**WHAT YOU ARE ASKED TO DO:**
When you reach a picture, leave it out; output everything else in the records exactly.

**DATA:**
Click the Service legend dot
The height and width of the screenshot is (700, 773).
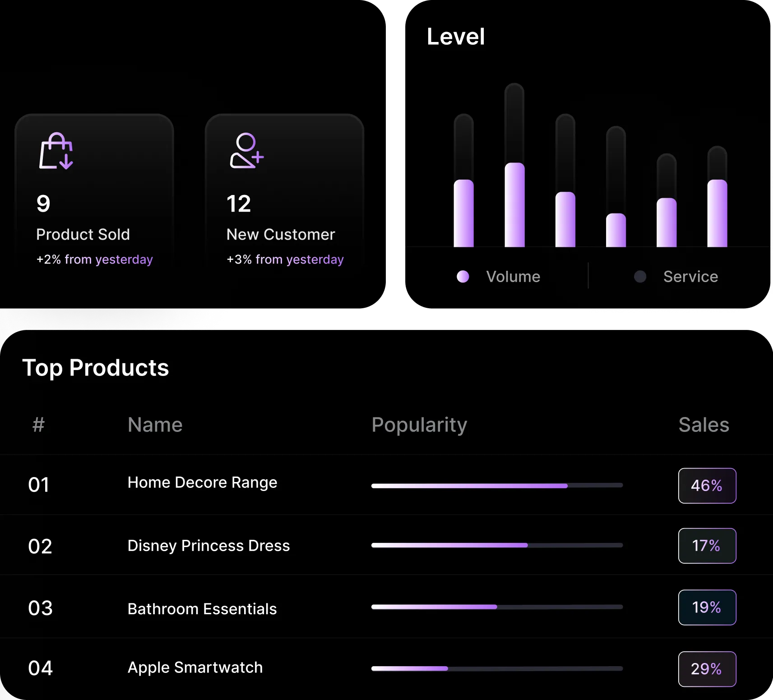(x=640, y=277)
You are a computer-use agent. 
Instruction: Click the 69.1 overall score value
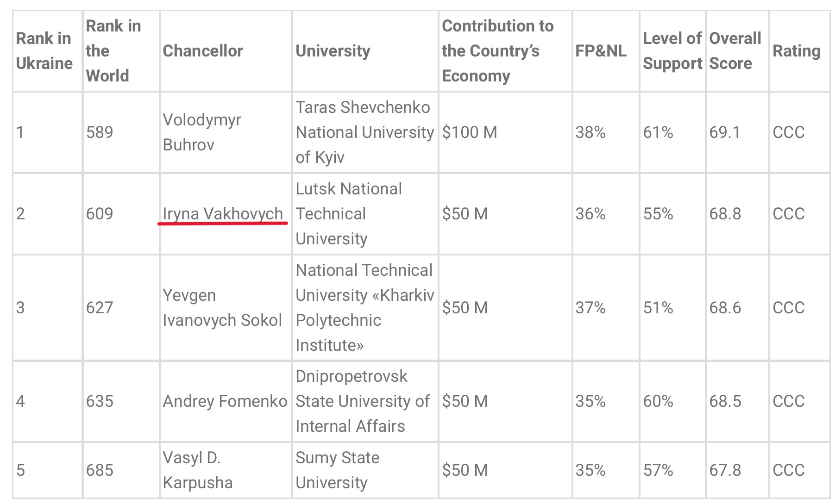click(725, 132)
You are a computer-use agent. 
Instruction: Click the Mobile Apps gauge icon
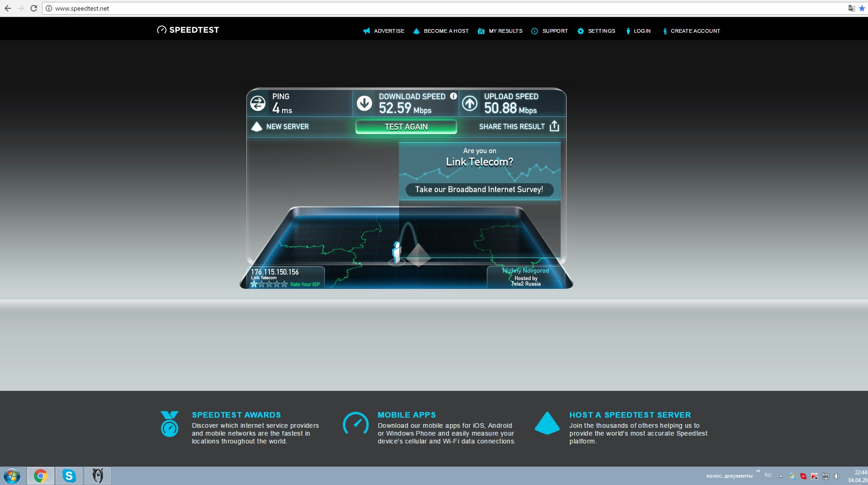355,423
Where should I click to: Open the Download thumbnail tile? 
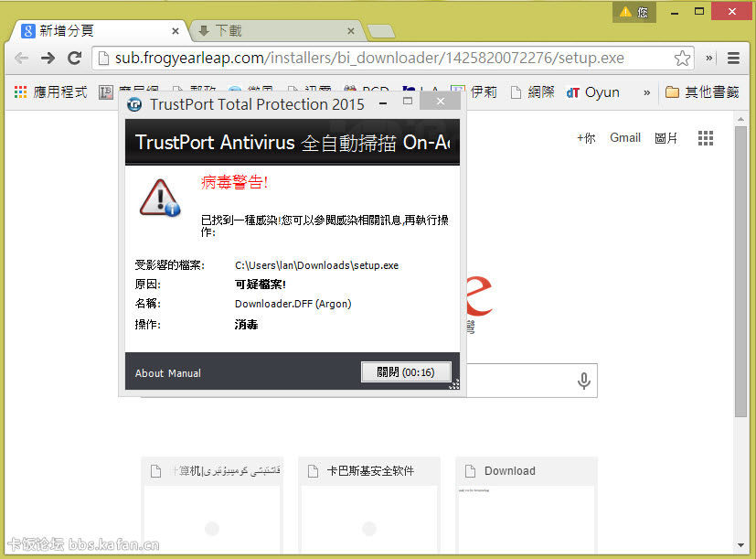click(x=526, y=503)
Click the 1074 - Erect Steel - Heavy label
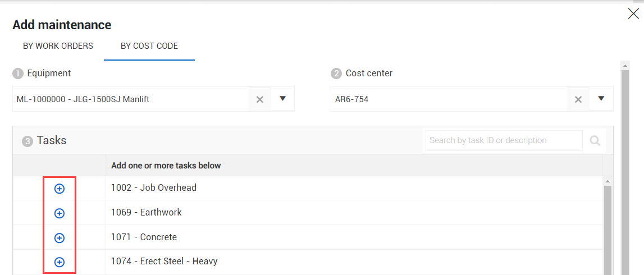This screenshot has width=644, height=275. click(164, 262)
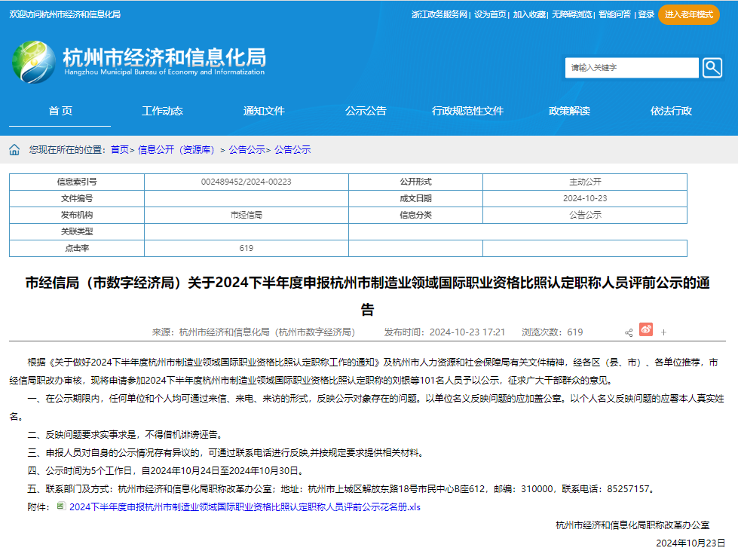Image resolution: width=738 pixels, height=560 pixels.
Task: Click inside the keyword search field
Action: click(632, 68)
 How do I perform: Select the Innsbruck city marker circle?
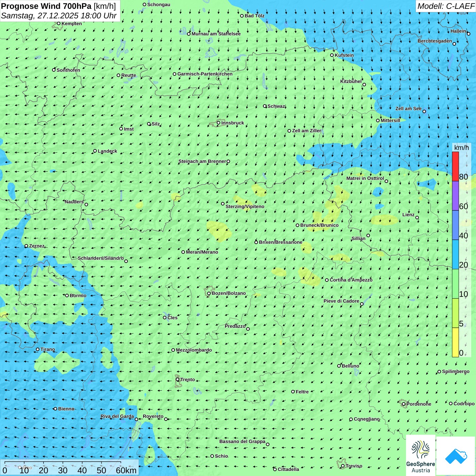[x=219, y=123]
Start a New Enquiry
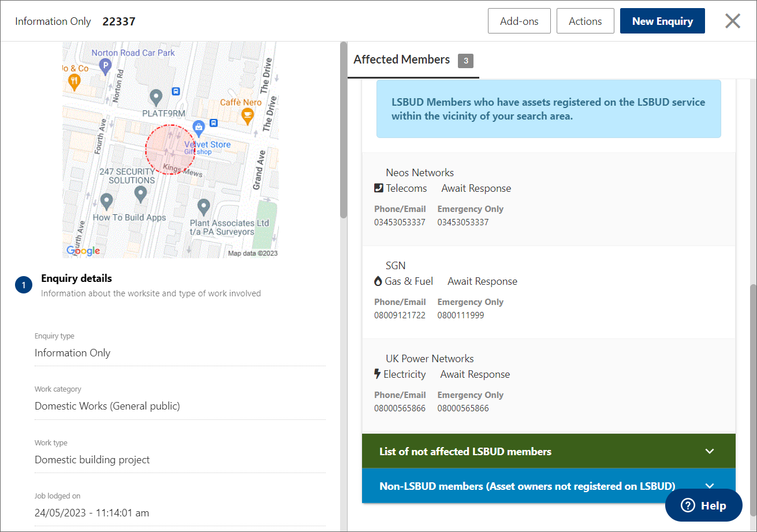Screen dimensions: 757x532 tap(662, 21)
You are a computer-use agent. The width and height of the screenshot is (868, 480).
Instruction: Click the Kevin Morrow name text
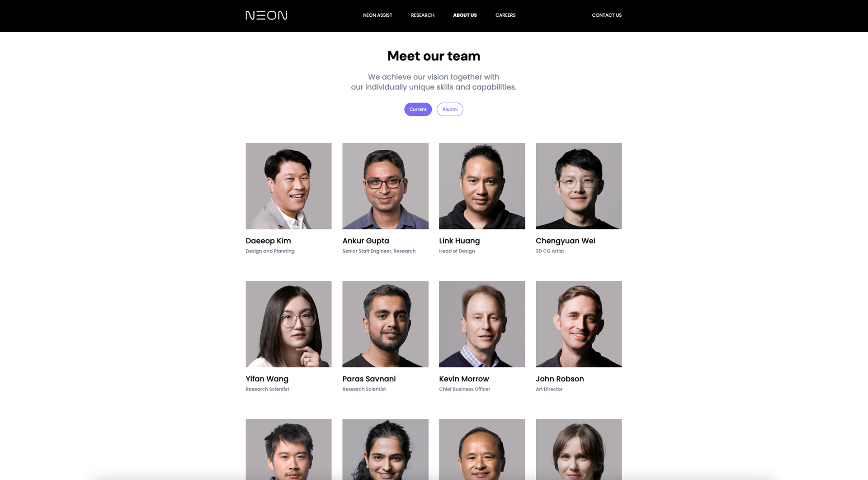click(x=464, y=379)
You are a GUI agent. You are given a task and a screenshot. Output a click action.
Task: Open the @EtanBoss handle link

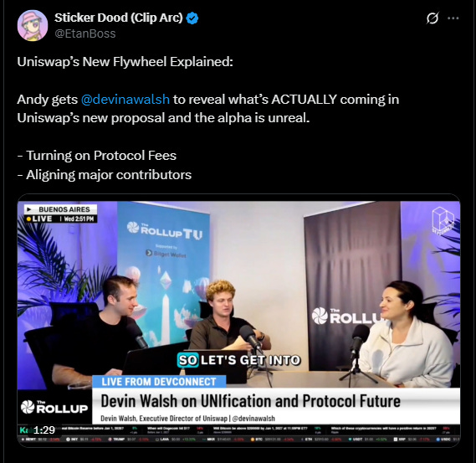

**PROBLEM SOLUTION:**
Click the Service legend dot
The height and width of the screenshot is (700, 773).
(x=640, y=277)
You are a computer-use agent. 
Instruction: Click the 69.1 overall score value
click(725, 132)
You are a computer-use agent. 
Instruction: Click the Mobile Apps gauge icon
355,423
Where should I click to: Open the Download thumbnail tile? 
click(x=526, y=503)
Click the 1074 - Erect Steel - Heavy label
This screenshot has width=644, height=275. click(164, 262)
Image resolution: width=738 pixels, height=560 pixels.
Task: Click inside the keyword search field
Action: click(632, 68)
 How do I perform: Select the Innsbruck city marker circle?
[x=219, y=123]
Start a New Enquiry
Screen dimensions: 757x532 tap(662, 21)
You are a computer-use agent. The width and height of the screenshot is (868, 480).
Instruction: Click the Kevin Morrow name text
click(x=464, y=379)
You are a GUI agent. You are given a task and a screenshot. Output a click action.
Task: Open the @EtanBoss handle link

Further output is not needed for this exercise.